I read Unspoken because the author in attending/ presenting at the Rochester Teen Book Festival next month and I am on a mission to have read at least one book by each author who attends by at that date.
Here's part of the Goodreads summary, the whole of which can be found here:
"Kami Glass loves someone she’s never met . . . a boy she’s talked to in her head ever since she was born. She wasn’t silent about her imaginary friend during her childhood, and is thus a bit of an outsider in her sleepy English town of Sorry-in-the-Vale. Still, Kami hasn’t suffered too much from not fitting in. She has a best friend, runs the school newspaper, and is only occasionally caught talking to herself. Her life is in order, just the way she likes it, despite the voice in her head."
THIS REVIEW IS NOT SPOILER FREE!
Ok, You have got to realize from the description that Kami is going to meet, in person, the person who belongs to the voice in her head, right? I mean, what is the story if it isn't that? So let's get that out of the way. The voice is real. But the real questions are about the mystery that surrounds the family who sparks such awe and fear in the rest of the town. And why is Kami somehow connected to a boy that she's never met?

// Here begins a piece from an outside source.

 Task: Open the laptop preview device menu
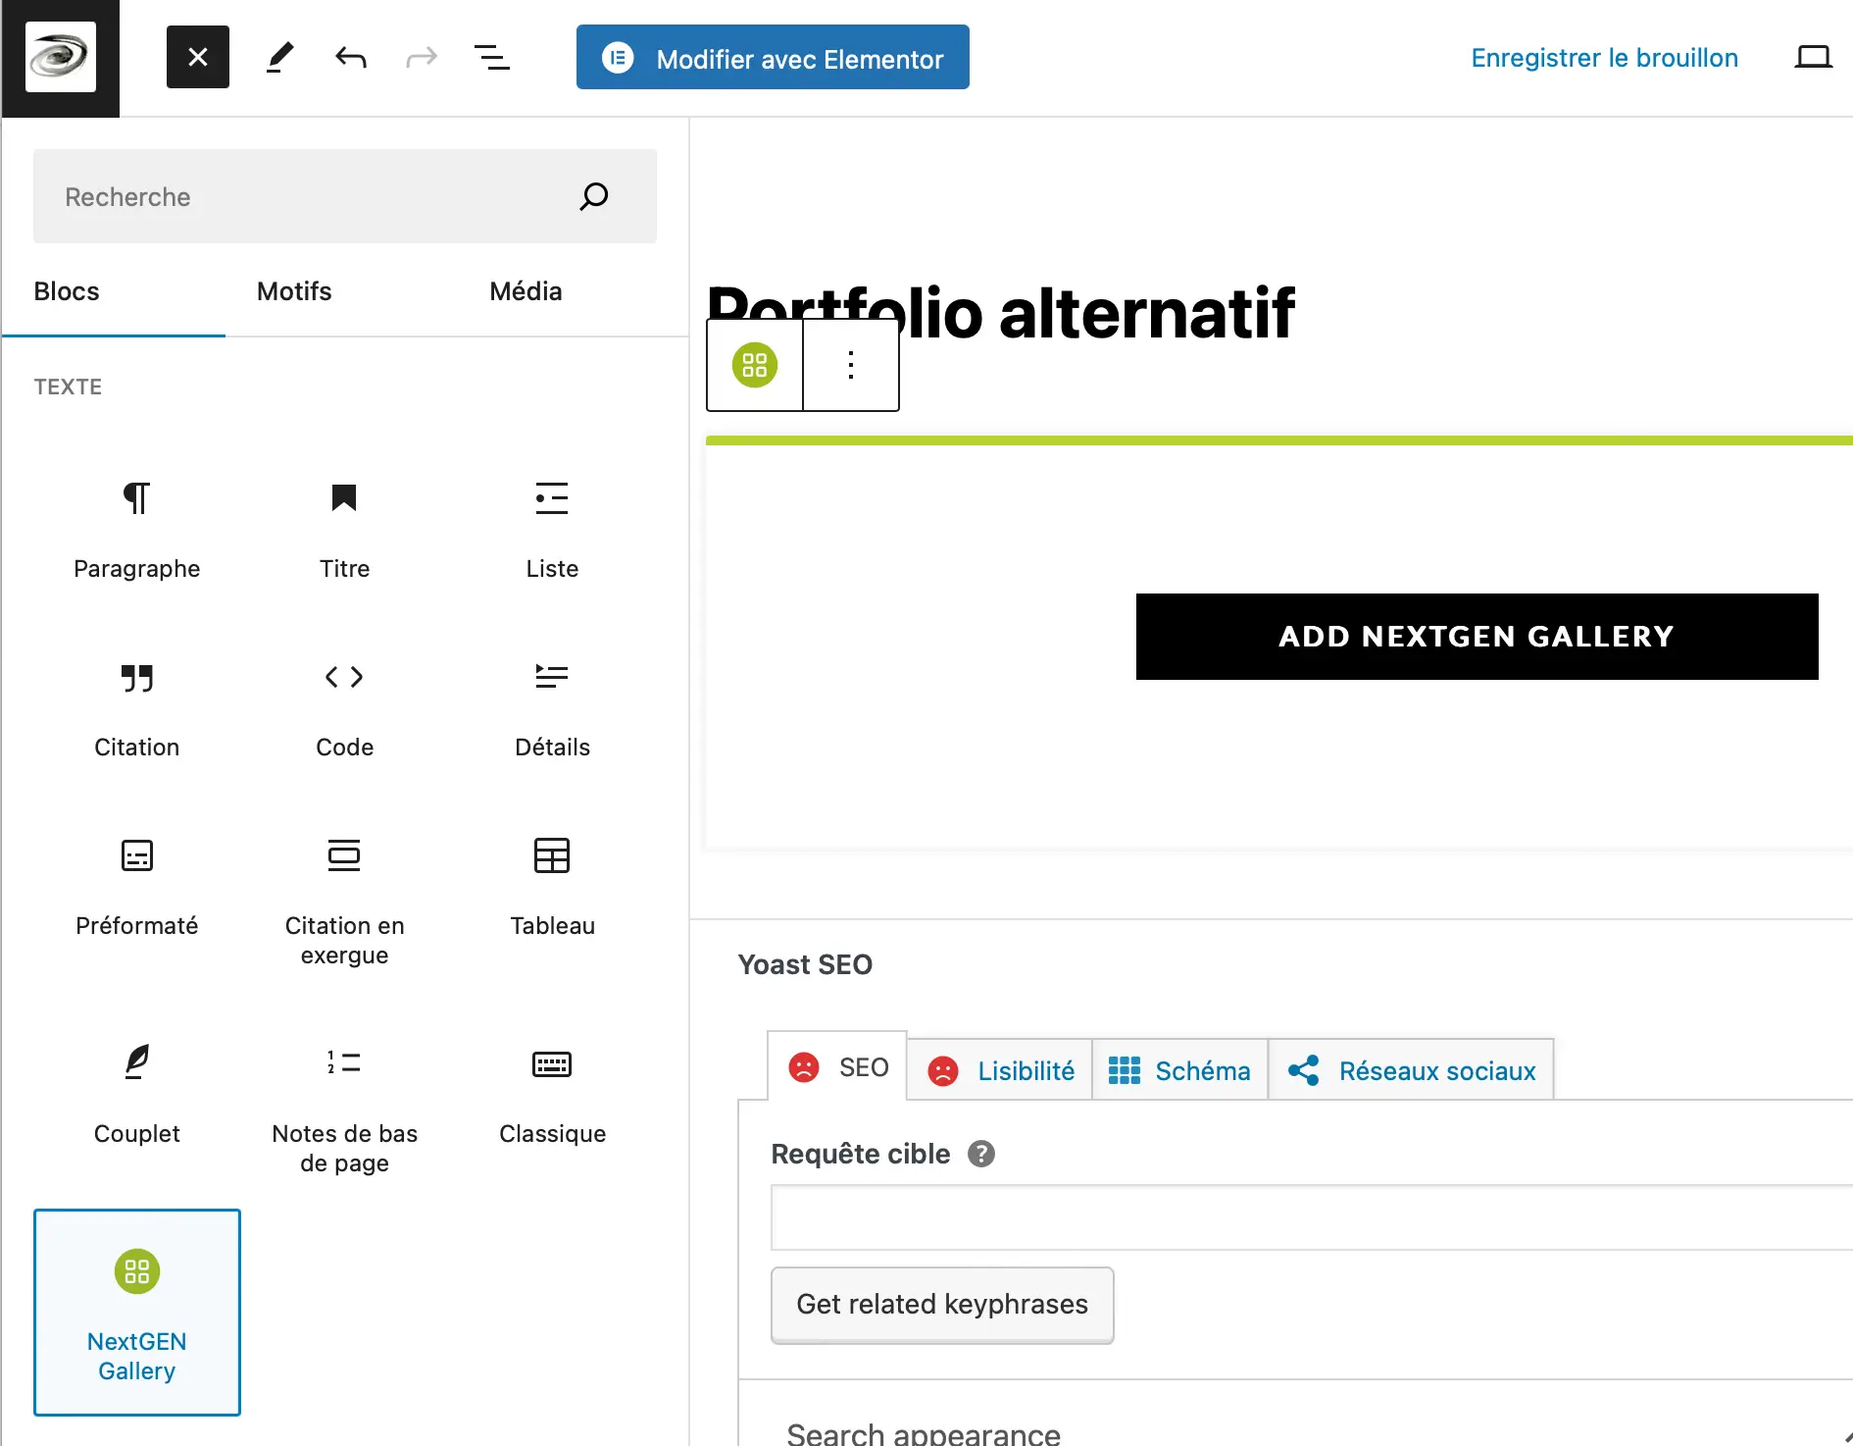(1812, 58)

So we've got all this mystery and then we have all this teen angst, irritability, and impassivity. There's a little bit of a Twilight vibe and a little bit of a Beautiful Creatures vibe. Unspoken falls somewhere in between the two. It's much better written and has a better story than Twilight. And the characters are much less annoying than in Beautiful Creatures. But that may be because we hear less of the annoying boy's point of view in this one. That is to say that the boys in both Unspoken and in Beautiful Creatures are are annoying, not that all boy's POVs are annoying...
Anyway, I enjoyed this book despite the fact that it reminded me of a book I really could barely tolerate. It's got lots of the same elements in these paranormal romancy things. Kami is a girl who has goals and a bit of an attitude but is also trying to do her best. There's a bit of a love triangle with one guy who's a bit too possessive and one that "just wants what's best" (gag). The teens are trying to work out how to care about each other through all the awkwardness, and who can't relate to that? But, luckily the plot, the mystery, and the magic were enough to overshadow some of the same- old- same- old.
I'm interested to see where the story goes from here. And more importantly, what the characters learn about themselves and how to handle love in the process.
A biracial main character and LGBT (discovered during the story) get this one a #WNDB sticker.